Los sobrevivientes no tienen certeza

Los sobrevivientes se mueren de pereza. Se fastidian por la falta de algún cinturón que apretar, de algún centurión que patear, de alguna nueva sensación violenta que experimentar o de algún tostón que levantar. Ahora se dan cuenta que desaprovecharon la oferta: debieron morir prematuros como anti héroes recordados que permanecer vegetando como villanos olvidados. Pero ya no tienen ganas ni ánimos para recordarlo. Necesitan administrar bien las fuerzas restantes como para desperdiciarlas en golpes de nostalgia.

-¿Mataron a alguien? 
Siempre se les pregunta.
- Solo quitamos la basura de la plaza. Así nos lo ordenaron. Era nuestra tarea.
Es lo que siempre contestan.

Los sobrevivientes no tienen quien les extienda la mano, quien les regale un saludo en la calle o los brinde un rostro sonriente. Los sobrevivientes no tienen quien los recuerde. Es decir... no tienen quien bien los recuerde. Llevan la marca indeleble de aquel año, a la vez glorioso y fatal, en la frente. Para el gobierno en turno - de cada turno- son una carga indeseable con la impaciente espera de que pronto se termine: en la pagaduria se festeja cada vez que, uno a uno, se les aligera. Para sus familiares, cuando los reconocen, significan una vergüenza que se calla y que se esconde. Para el resto de la sociedad son la encarnación viviente de un pasado que ofende. Y que ofende más cuando su sombra se repite una y otra vez por otros que habrán de ser los próximos sobrevivientes.
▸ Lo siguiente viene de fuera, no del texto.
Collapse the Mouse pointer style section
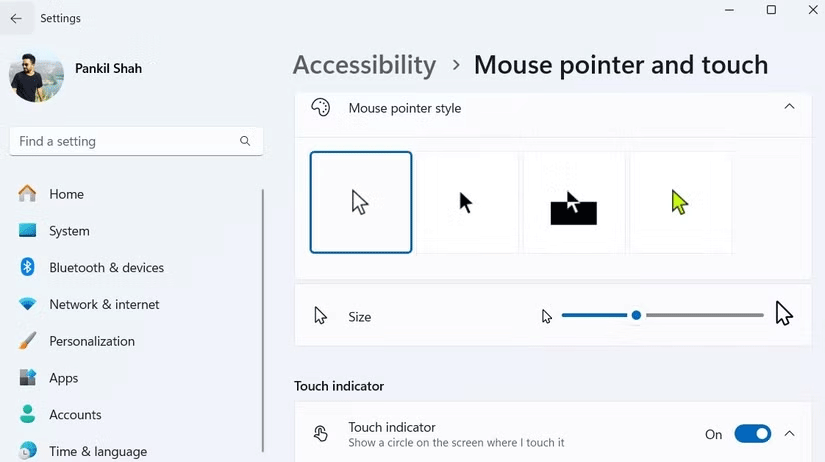The height and width of the screenshot is (462, 825). pos(789,107)

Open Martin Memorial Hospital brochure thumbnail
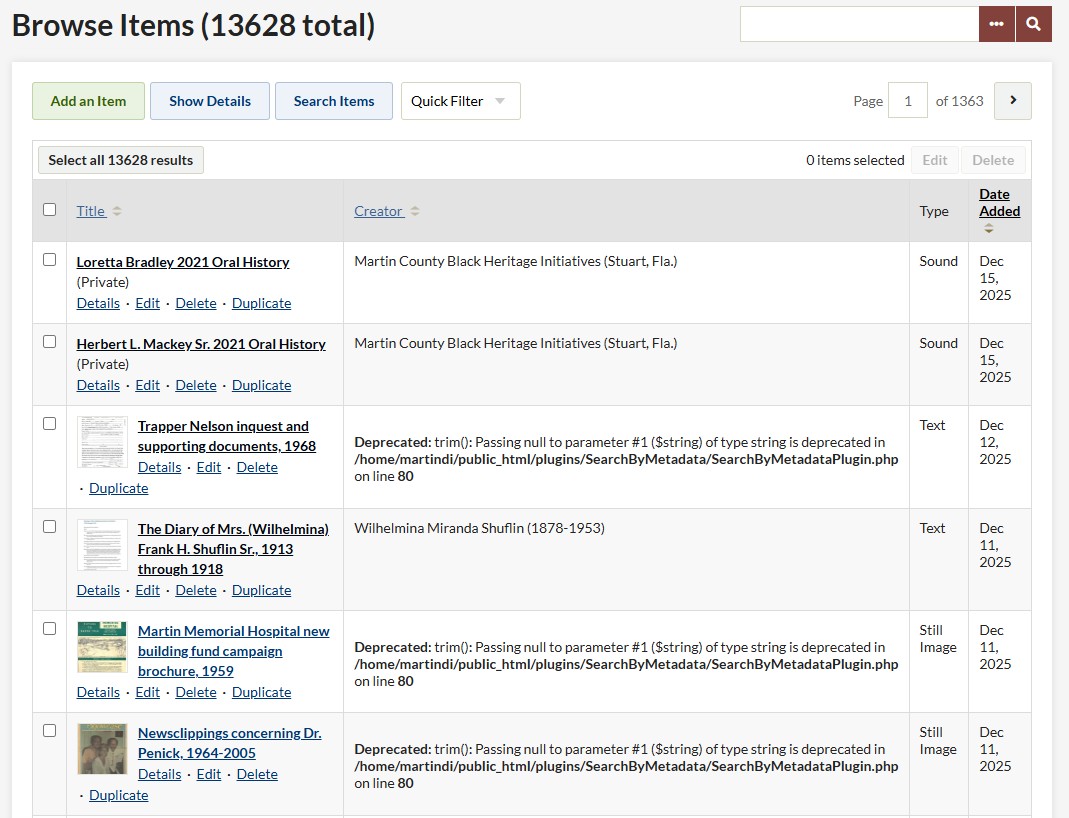[102, 647]
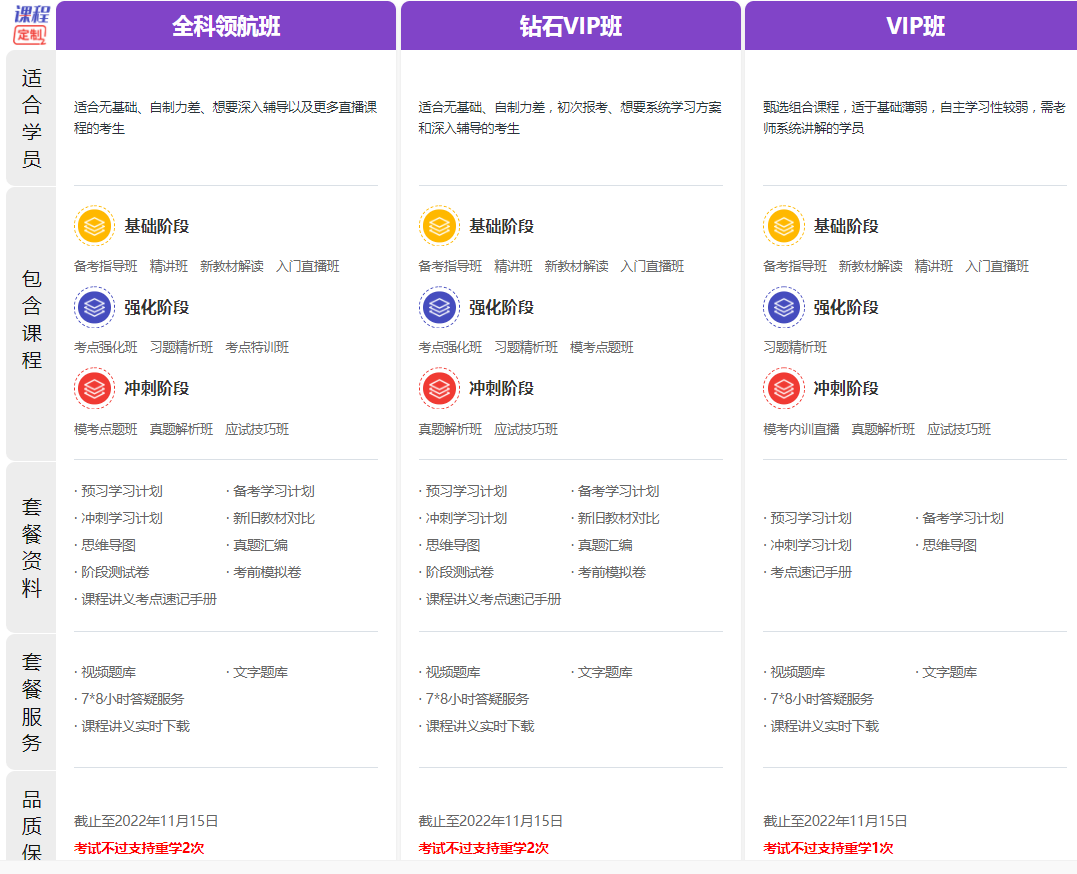This screenshot has width=1077, height=874.
Task: Click the red 冲刺阶段 icon under 全科领航班
Action: click(x=94, y=388)
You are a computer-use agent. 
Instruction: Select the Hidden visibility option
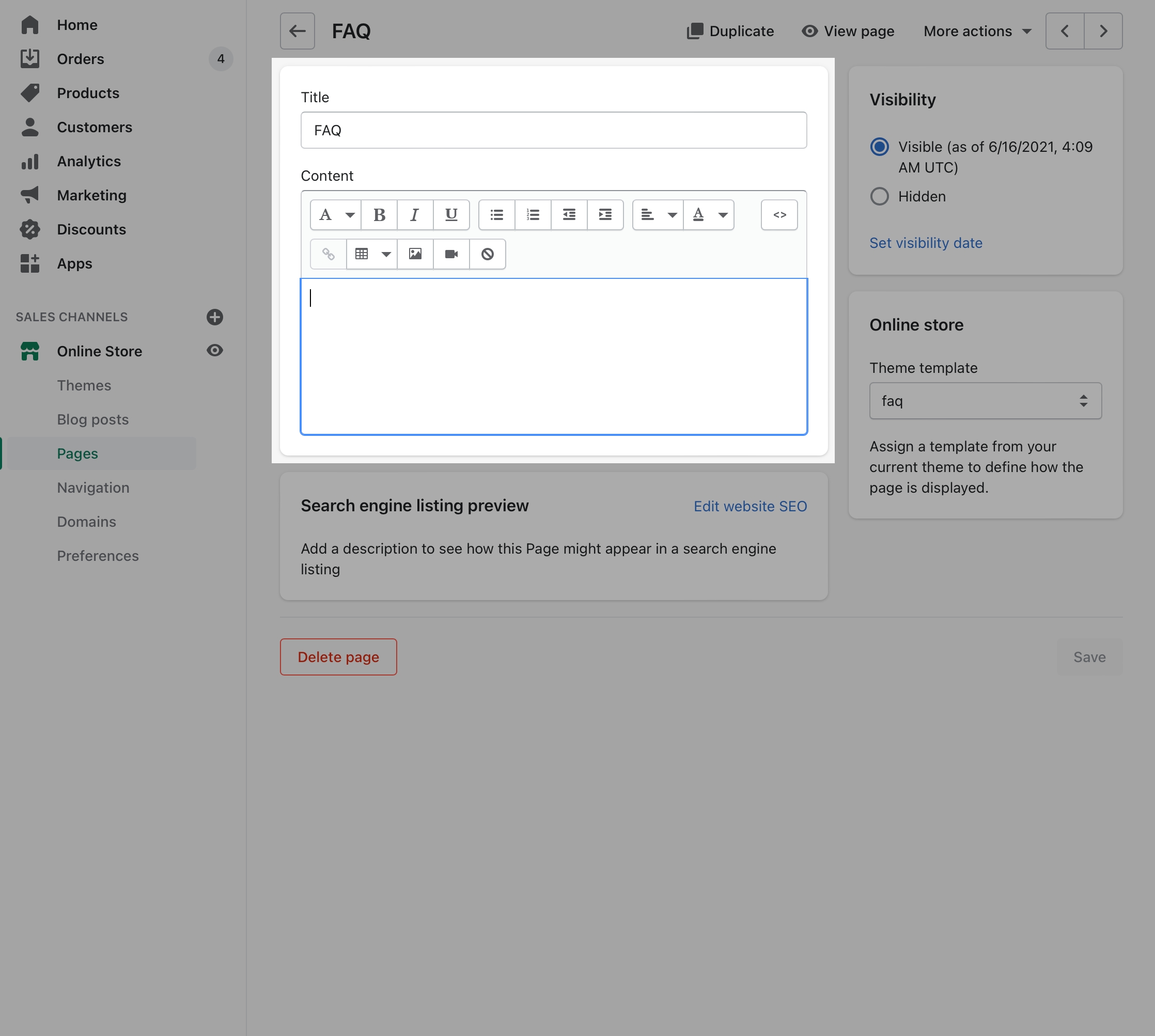coord(879,196)
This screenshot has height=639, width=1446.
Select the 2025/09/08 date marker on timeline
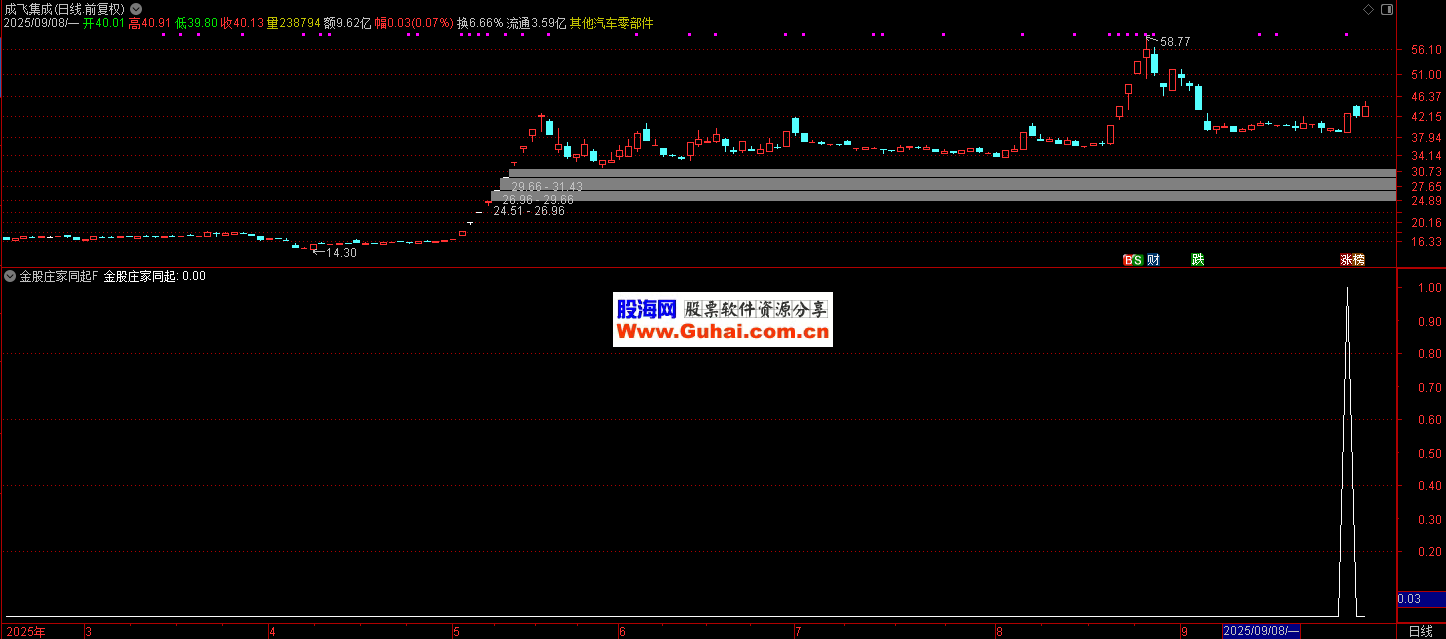(1261, 631)
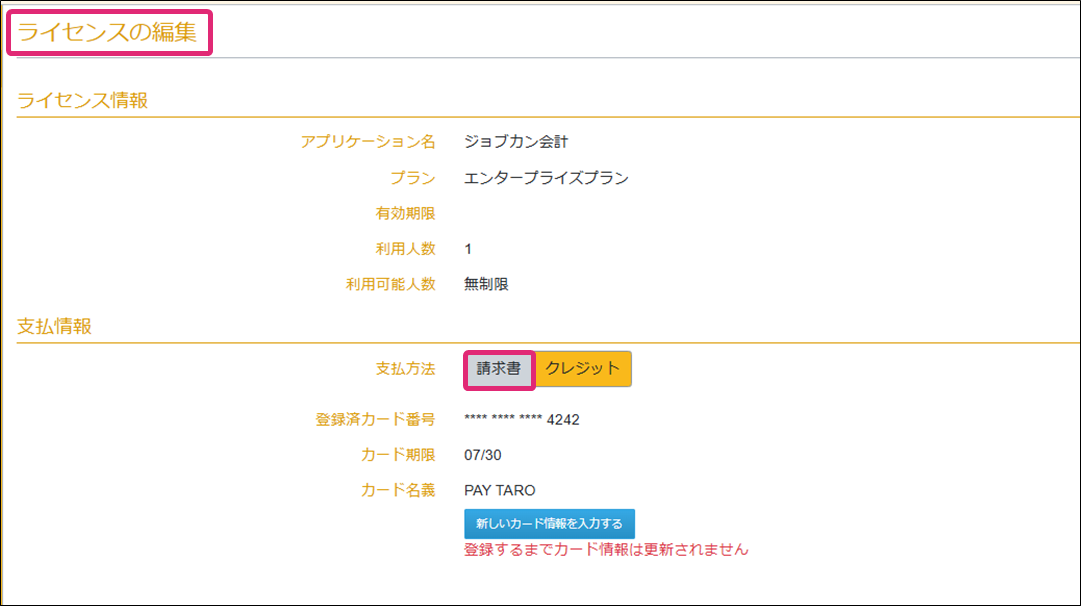The width and height of the screenshot is (1081, 606).
Task: Click the ライセンス情報 section heading
Action: point(83,100)
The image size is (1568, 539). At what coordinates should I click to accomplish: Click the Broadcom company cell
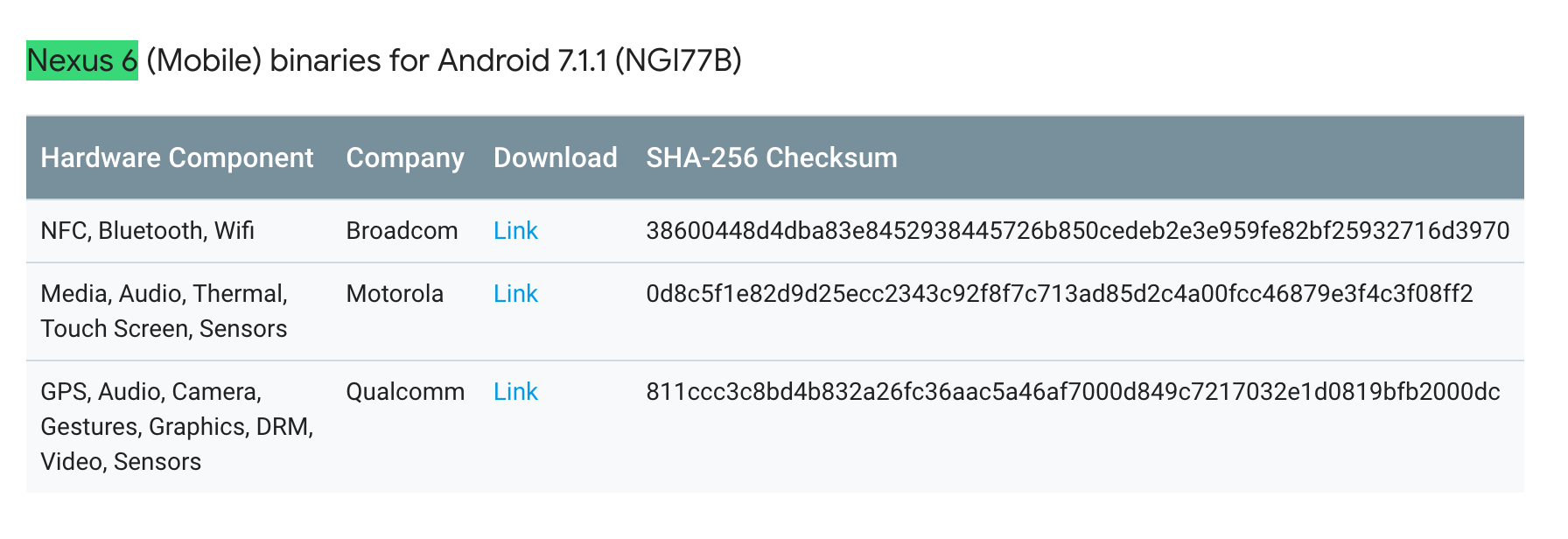click(x=402, y=230)
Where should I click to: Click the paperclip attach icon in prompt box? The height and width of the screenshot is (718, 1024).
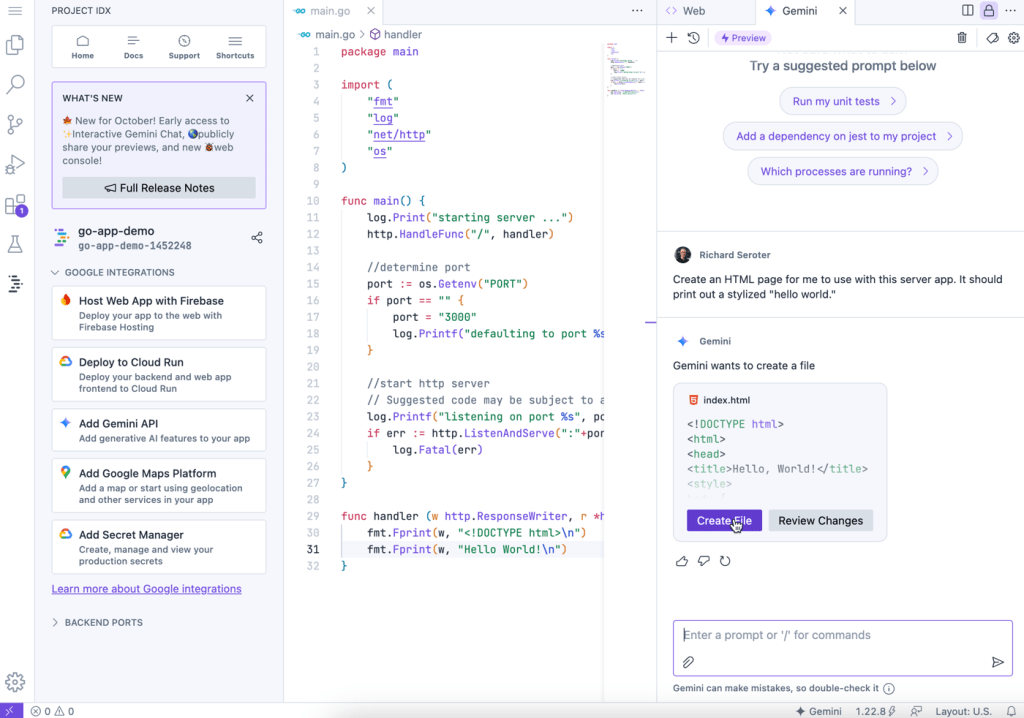[x=688, y=662]
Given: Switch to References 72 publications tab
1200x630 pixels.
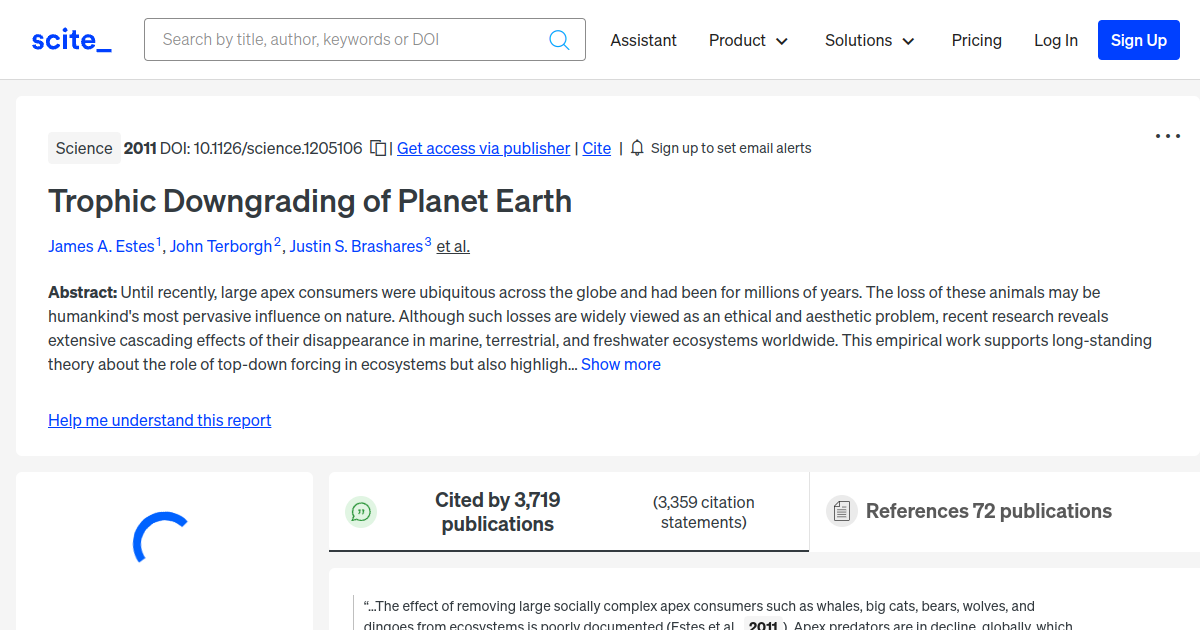Looking at the screenshot, I should click(x=988, y=511).
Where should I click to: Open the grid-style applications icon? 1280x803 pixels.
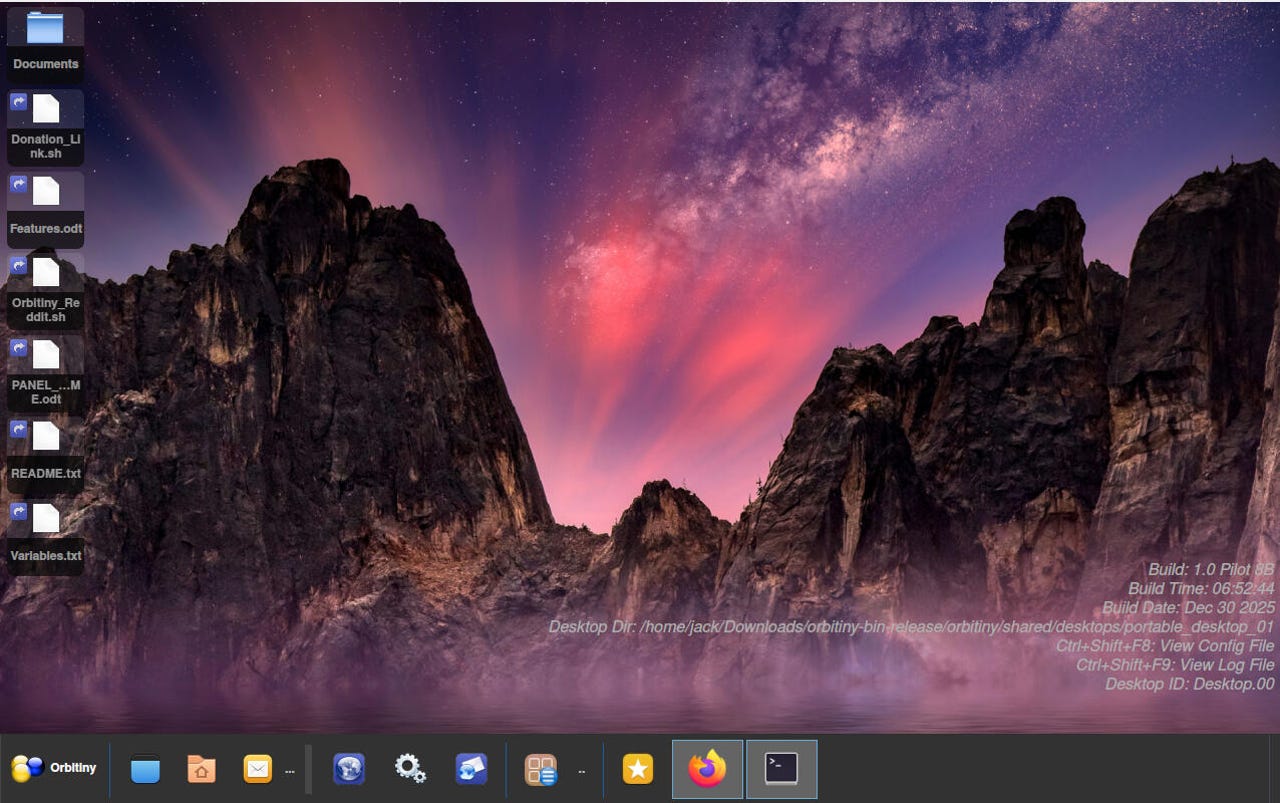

No hay redención. Nada los redime. Por eso la toman sin fijarse: cada nueva oportunidad que les llega la tratan con la vehemencia juvenil del enamorado sincero frente a la primera novia porque para ellos puede ser la ultima: la última chanza de apostarle a la suerte; porque de suerte se trata lo que sucede: se abrió una nueva etapa: la de subir la pendiente. Nadar a ciegas y con las manos atadas contra la corriente. Si el cuerpo se encuentra atoradas en las ramas de un vado, esta dicho, será puritita suerte.